Bipolar depression is a major component of the
bipolar disorder spectrum. Existing treatment options for
bipolar depression include
lithium,
lamotrigine and conventional
antidepressants. However,
lithium is more effective in treating
mania or
hypomania than depression, both acutely and prophylactically,
lamotrigine has only been demonstrated to be effective in one adequately powered study in acute bipolar I depression, and conventional
antidepressants have been associated with emergent
mania and cycle acceleration. Symptomatic outpatients can expect to spend, on average, 33% of their time in the depressive phase compared with 11% in the manic phase. Consequently, there is a need for additional agents to effectively treat
bipolar depression. The atypical agents
olanzapine,
risperidone and
quetiapine have demonstrated efficacy against the manic phase of
bipolar disorder and appear also to have potential in the depressive phase.
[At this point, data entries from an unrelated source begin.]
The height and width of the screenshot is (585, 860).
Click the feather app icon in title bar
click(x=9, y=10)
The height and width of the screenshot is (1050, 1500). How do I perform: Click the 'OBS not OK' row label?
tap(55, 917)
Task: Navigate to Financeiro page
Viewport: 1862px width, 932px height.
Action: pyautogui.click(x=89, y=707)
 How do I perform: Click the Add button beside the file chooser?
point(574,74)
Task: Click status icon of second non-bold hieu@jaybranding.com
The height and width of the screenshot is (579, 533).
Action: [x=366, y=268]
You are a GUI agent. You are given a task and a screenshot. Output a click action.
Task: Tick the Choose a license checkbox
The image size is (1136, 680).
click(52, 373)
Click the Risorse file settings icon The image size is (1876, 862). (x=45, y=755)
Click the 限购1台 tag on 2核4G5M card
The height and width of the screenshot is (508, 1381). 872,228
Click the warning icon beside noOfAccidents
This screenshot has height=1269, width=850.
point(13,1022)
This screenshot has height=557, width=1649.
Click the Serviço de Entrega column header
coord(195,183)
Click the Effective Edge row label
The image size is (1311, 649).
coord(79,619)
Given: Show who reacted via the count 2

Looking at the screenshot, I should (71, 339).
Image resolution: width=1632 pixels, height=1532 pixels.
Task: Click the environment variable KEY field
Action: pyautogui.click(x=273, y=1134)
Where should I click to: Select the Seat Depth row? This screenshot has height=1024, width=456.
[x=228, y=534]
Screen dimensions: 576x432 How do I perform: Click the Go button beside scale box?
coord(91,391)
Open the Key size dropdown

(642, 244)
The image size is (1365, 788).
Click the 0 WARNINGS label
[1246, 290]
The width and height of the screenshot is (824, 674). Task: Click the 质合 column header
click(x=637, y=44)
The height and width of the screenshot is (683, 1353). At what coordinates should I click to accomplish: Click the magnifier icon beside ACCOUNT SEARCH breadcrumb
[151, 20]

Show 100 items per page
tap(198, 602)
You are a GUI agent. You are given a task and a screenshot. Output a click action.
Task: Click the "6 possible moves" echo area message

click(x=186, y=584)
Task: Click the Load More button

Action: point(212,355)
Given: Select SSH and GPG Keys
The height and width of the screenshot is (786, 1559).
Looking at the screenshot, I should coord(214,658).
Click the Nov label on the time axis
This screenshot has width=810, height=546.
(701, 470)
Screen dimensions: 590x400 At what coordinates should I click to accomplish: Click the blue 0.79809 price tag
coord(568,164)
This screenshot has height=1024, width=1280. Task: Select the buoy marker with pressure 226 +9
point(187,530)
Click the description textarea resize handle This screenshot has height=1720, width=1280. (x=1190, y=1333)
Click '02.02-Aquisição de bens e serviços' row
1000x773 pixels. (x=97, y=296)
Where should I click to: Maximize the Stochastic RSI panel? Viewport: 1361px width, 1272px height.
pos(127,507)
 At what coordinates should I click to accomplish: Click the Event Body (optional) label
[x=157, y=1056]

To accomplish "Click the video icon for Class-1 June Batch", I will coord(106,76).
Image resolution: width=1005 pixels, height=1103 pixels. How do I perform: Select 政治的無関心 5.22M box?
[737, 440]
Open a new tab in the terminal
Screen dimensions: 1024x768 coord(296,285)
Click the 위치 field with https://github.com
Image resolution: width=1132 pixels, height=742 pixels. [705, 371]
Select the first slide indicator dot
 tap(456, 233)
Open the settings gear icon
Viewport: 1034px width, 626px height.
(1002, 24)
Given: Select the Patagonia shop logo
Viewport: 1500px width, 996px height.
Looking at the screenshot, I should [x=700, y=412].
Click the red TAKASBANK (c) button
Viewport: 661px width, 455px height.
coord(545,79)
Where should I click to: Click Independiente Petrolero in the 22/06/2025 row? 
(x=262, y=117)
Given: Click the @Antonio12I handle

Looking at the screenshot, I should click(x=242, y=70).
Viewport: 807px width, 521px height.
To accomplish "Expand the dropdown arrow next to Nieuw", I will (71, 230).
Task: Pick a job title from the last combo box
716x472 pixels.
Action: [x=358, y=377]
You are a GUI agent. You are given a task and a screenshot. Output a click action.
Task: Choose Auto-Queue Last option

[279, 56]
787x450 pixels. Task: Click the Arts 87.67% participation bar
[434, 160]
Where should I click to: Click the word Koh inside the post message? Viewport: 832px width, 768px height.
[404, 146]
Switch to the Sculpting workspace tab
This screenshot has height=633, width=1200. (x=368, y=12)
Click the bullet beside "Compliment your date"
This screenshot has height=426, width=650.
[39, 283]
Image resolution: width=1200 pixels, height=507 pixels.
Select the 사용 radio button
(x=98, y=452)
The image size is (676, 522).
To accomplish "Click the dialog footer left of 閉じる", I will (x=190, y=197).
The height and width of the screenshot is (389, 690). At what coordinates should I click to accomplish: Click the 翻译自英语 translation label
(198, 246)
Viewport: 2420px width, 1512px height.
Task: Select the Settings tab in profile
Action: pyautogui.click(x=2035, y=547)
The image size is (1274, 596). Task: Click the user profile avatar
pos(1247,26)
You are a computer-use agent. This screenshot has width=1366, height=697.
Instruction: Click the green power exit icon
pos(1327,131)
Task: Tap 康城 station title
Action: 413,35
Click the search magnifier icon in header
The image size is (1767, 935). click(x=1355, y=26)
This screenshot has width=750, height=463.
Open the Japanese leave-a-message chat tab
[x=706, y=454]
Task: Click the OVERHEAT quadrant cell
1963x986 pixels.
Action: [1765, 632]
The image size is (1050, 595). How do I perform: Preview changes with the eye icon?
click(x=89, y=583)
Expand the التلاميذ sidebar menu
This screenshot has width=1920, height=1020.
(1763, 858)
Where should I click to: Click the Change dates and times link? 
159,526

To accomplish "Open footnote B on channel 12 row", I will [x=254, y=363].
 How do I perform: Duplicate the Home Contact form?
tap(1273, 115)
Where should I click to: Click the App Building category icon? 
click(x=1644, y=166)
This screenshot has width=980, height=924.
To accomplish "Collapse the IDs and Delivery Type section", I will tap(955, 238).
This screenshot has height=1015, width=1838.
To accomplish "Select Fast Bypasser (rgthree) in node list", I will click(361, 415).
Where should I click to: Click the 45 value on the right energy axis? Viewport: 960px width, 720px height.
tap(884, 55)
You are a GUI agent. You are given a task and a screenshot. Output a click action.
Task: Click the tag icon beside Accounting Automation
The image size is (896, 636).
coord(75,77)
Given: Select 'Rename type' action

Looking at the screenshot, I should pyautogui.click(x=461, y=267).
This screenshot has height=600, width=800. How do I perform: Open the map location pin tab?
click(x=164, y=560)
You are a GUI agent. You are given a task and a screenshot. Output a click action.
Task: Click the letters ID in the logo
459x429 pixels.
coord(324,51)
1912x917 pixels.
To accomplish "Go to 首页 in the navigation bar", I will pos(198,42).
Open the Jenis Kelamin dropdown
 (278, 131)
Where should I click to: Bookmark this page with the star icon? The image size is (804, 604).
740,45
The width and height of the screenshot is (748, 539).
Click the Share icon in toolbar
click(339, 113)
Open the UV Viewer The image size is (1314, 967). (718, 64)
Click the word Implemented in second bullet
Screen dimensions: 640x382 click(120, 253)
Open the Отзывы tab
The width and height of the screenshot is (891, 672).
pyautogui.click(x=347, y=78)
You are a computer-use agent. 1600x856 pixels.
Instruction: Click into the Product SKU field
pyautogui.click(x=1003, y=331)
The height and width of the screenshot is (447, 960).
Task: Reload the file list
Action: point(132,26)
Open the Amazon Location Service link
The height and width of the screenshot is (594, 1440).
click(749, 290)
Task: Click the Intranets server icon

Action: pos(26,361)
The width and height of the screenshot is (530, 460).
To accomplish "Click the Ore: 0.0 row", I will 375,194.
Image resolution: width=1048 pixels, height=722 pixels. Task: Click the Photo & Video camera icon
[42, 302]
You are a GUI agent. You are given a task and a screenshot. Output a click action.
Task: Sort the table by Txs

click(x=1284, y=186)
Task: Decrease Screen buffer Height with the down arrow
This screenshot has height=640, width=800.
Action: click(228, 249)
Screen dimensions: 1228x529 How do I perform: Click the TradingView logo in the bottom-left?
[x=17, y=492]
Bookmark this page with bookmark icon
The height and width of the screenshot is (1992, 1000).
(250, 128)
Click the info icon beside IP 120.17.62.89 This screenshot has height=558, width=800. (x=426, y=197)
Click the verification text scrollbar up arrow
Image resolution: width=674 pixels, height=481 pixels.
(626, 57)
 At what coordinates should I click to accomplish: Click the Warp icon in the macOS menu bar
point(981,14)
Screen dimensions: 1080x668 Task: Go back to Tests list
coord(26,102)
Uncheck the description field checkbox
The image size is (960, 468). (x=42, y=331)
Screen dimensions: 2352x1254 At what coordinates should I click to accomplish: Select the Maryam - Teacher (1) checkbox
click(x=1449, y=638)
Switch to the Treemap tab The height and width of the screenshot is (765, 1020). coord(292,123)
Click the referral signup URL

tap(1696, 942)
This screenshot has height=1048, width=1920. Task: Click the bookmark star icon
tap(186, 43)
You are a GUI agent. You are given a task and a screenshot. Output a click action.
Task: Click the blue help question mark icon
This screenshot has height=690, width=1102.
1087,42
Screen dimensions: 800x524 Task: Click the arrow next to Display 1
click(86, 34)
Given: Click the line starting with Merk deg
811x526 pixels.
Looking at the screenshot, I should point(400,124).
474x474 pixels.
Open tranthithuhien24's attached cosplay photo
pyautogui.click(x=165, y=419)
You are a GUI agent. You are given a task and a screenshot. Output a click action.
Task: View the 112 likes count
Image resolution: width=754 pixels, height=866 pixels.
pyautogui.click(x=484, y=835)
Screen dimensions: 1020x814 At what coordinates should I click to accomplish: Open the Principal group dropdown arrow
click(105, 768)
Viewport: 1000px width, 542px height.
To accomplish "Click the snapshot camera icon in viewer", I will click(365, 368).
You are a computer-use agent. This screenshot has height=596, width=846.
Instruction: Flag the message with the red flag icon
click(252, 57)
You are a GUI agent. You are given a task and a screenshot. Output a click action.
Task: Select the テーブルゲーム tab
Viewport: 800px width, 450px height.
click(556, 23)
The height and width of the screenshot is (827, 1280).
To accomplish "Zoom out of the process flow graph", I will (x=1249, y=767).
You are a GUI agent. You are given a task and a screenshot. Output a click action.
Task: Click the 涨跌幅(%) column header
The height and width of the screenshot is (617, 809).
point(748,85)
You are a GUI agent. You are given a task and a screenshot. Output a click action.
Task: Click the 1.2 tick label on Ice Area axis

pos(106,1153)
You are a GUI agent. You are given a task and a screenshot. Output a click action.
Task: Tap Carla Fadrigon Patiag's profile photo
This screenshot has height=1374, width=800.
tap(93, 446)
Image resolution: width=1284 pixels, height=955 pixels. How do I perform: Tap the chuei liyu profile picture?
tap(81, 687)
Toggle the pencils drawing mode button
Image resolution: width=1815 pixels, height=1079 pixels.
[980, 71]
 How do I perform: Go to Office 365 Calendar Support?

Olanzapine monotherapy significantly improved depressive symptoms compared with placebo in patients with
bipolar disorder in an 8-week randomized, controlled clinical study, but the magnitude of the clinical effect was small. The observed improvement in depressive symptoms became moderately large when
olanzapine was combined with the
antidepressant fluoxetine.
Quetiapine monotherapy also resulted in significant improvements compared with placebo in patients with either bipolar I or bipolar II disorder in another 8-week randomized, controlled clinical study, but the effect size was large. A 6-month open-label study of
risperidone added to ongoing
therapy demonstrated improvements in depressive symptoms in patients with bipolar and
schizoaffective disorders experiencing a manic, hypomanic, mixed or depressive episode. The receptor-binding profile of these agents supports a role in the treatment of depressive symptoms and clinical data are beginning to emerge of their efficacy in both the acute and maintenance setting.